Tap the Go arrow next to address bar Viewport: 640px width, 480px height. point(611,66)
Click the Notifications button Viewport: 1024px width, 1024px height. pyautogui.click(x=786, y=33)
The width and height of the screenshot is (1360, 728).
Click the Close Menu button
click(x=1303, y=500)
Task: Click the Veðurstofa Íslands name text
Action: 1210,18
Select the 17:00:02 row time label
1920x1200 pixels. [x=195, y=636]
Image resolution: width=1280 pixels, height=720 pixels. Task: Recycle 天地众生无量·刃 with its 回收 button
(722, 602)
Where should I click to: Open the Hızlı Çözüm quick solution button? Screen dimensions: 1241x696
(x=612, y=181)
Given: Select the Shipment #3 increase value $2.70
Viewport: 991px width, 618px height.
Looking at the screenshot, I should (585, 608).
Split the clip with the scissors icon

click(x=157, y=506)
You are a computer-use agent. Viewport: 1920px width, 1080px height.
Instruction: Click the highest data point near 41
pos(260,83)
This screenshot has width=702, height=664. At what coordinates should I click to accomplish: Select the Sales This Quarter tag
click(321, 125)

## To be done
Can you reproduce every line of the material above verbatim, without altering anything?

## Solution to the problem
Tap the Go arrow next to address bar Viewport: 640px width, 480px height. point(611,66)
Click the Notifications button Viewport: 1024px width, 1024px height. pyautogui.click(x=786, y=33)
The width and height of the screenshot is (1360, 728).
Click the Close Menu button
click(x=1303, y=500)
Task: Click the Veðurstofa Íslands name text
Action: 1210,18
Select the 17:00:02 row time label
1920x1200 pixels. [x=195, y=636]
Image resolution: width=1280 pixels, height=720 pixels. Task: Recycle 天地众生无量·刃 with its 回收 button
(722, 602)
Where should I click to: Open the Hızlı Çözüm quick solution button? Screen dimensions: 1241x696
(x=612, y=181)
Given: Select the Shipment #3 increase value $2.70
Viewport: 991px width, 618px height.
Looking at the screenshot, I should (585, 608).
Split the clip with the scissors icon

click(x=157, y=506)
You are a computer-use agent. Viewport: 1920px width, 1080px height.
Instruction: Click the highest data point near 41
pos(260,83)
This screenshot has width=702, height=664. At what coordinates should I click to accomplish: Select the Sales This Quarter tag
click(321, 125)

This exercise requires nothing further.